在下面的代码中,我们假设舍入是不可接受的,即我们想要精确的偶数大小。如果可以取整,只需在末尾注释掉if (rounded != delta) throw new ArithmeticException()代码,然后以所需的splitFourSided()号码调用partsPerSide。
可以说的是,这是代码:
private static Polygon[][] splitFourSided(Polygon poly,int partsPerSide) {
if (poly.npoints != 4)
throw new IllegalArgumentException("Polygon must be 4-sided");
if (partsPerSide <= 0)
throw new IllegalArgumentException("There must be a positive number of parts per side");
int[][] x = splitFourSided(poly.xpoints,partsPerSide);
int[][] y = splitFourSided(poly.ypoints,partsPerSide);
Polygon[][] pieces = new Polygon[partsPerSide][partsPerSide];
for (int row = 0; row < partsPerSide; row++) {
for (int col = 0; col < partsPerSide; col++) {
pieces[row][col] = new Polygon(
new int[] { x[row][col],x[row][col+1],x[row+1][col+1],x[row+1][col] },new int[] { y[row][col],y[row][col+1],y[row+1][col+1],y[row+1][col] },4);
}
}
return pieces;
}
private static int[][] splitFourSided(int[] xy,int parts) {
// To visualize,assume values are [topLeft,topRight,bottomRight,bottomLeft].
// The 'xy' array is either the x-coordinates or the y-coordinates.

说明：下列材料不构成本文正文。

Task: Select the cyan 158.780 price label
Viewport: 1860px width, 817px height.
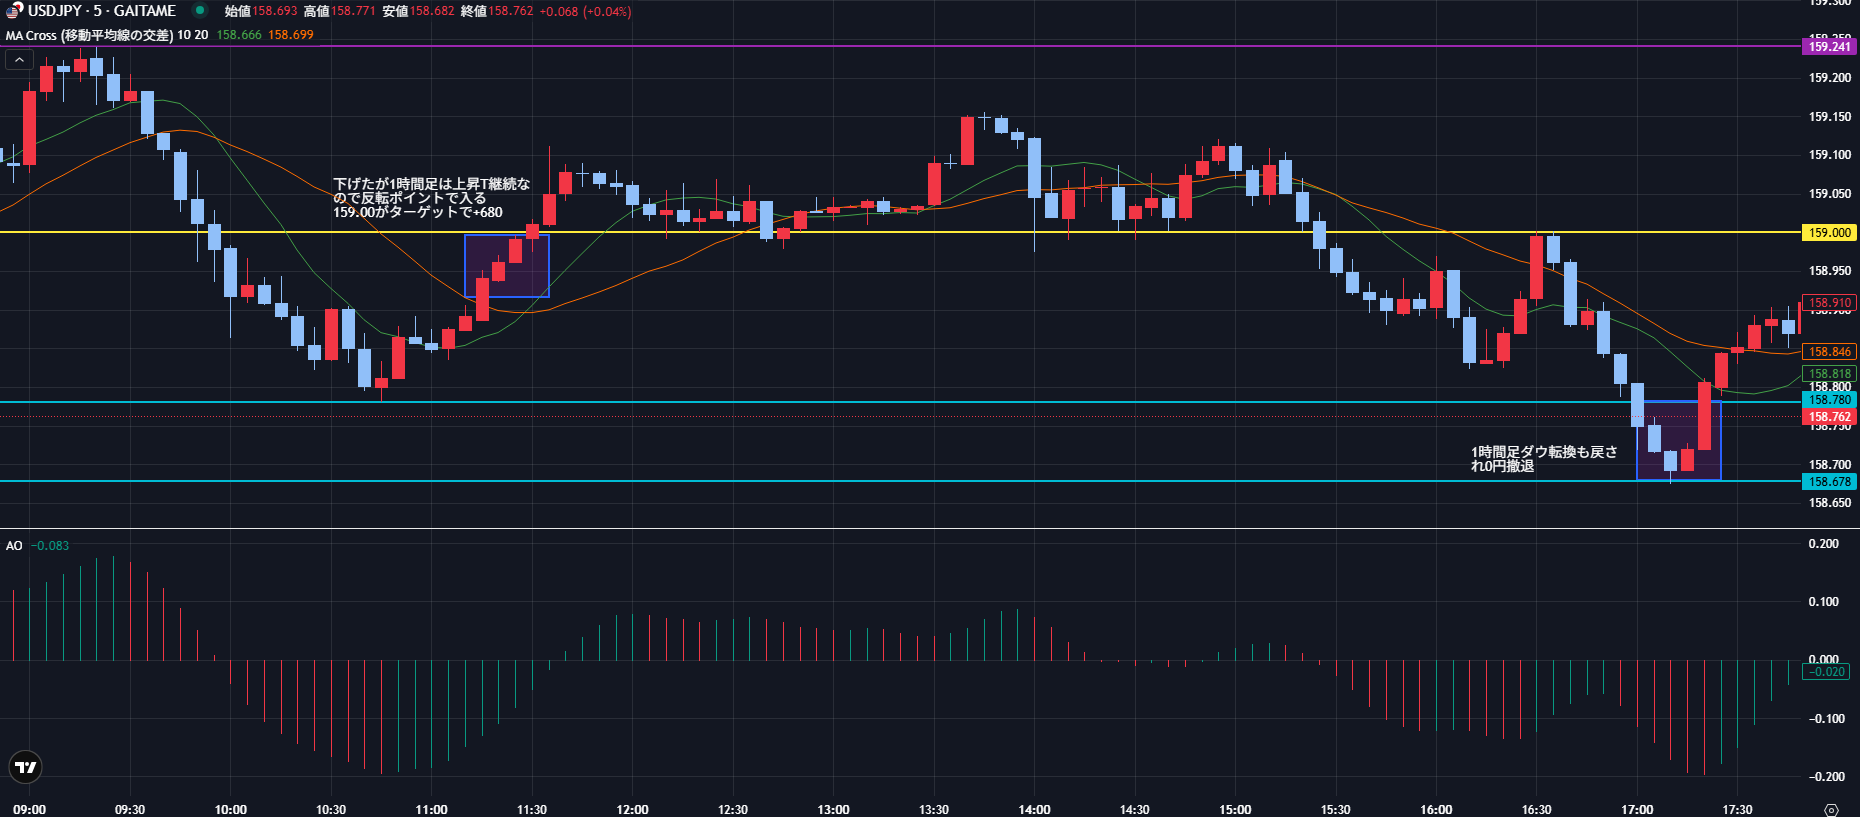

// First we split left and right sides,e.g. for 3 parts:
// From: ┌ To: ┐
// ├ ┤
// ├ ┤
// └ ┘
// Then we split between those:
// ┌─┬─┬─┐
// ├─┼─┼─┤
// ├─┼─┼─┤
// └─┴─┴─┘
int[] from = splitRange(xy[0],xy[3],parts);
int[] to = splitRange(xy[1],xy[2],parts);
int[][] grid = new int[parts + 1][];
for (int i = 0; i <= parts; i++)
grid[i] = splitRange(from[i],to[i],parts);
return grid;
}
private static int[] splitRange(int from,int to,int parts) {
int[] prorated = new int[parts + 1];
for (int i = 0; i <= parts; i++)
prorated[i] = prorate(from,to,i,parts);
return prorated;
}
private static int prorate(int from,int index,int parts) {
if (index == 0)
return from;
if (index == parts)
return to;
double delta = (to - (double) from) * index / parts;
int rounded = (int) Math.round(delta);
if (rounded != delta)
throw new ArithmeticException("Cannot prorate to integer value");
return from + rounded;
}
测试
int[] x = {38,100,80,18};
int[] y = {50,50,100};
Polygon poly = new Polygon(x,y,4);
splitAndDrawFourSided(g,poly,2);
private static void splitAndDrawFourSided(Graphics g,Polygon poly,int partsPerSide) {
Polygon[][] pieces = splitFourSided(poly,partsPerSide);
for (int row = 0; row < partsPerSide; row++)
for (int col = 0; col < partsPerSide; col++)
g.drawPolygon(pieces[row][col]);
Graphics gMain = g.create();
try {
gMain.setColor(Color.RED);
gMain.drawPolygon(poly);
} finally {
gMain.dispose();
}
}
结果
要搜索有效数量的零件,我们可以添加一个搜索循环,并更改坐标,使其只能被7整除。
int[] x = {37,79,16};
int[] y = {50,99,99};
Polygon poly = new Polygon(x,4);
for (int partsPerSide : new int[] { 2,3,5,7,11,13,17,19 }) {
try {
splitAndDrawFourSided(g,partsPerSide);
break; // stop when successful
} catch (@SuppressWarnings("unused") ArithmeticException ignored) {
continue; // try next number of parts
}
}
结果
如果我们删除了四舍五入检查,那么该代码当然总是每边仅分为2部分,即分成4部分。这显示了舍入的效果,例如在这种情况下,中间行的坐标会稍微向右结束,从而导致黑线和红线不匹配。即使没有红线描绘输入的平行四边形,也可以注意到四舍五入。 Anti-aliasing有帮助,但仍然可以注意到垂直线并不是100%笔直。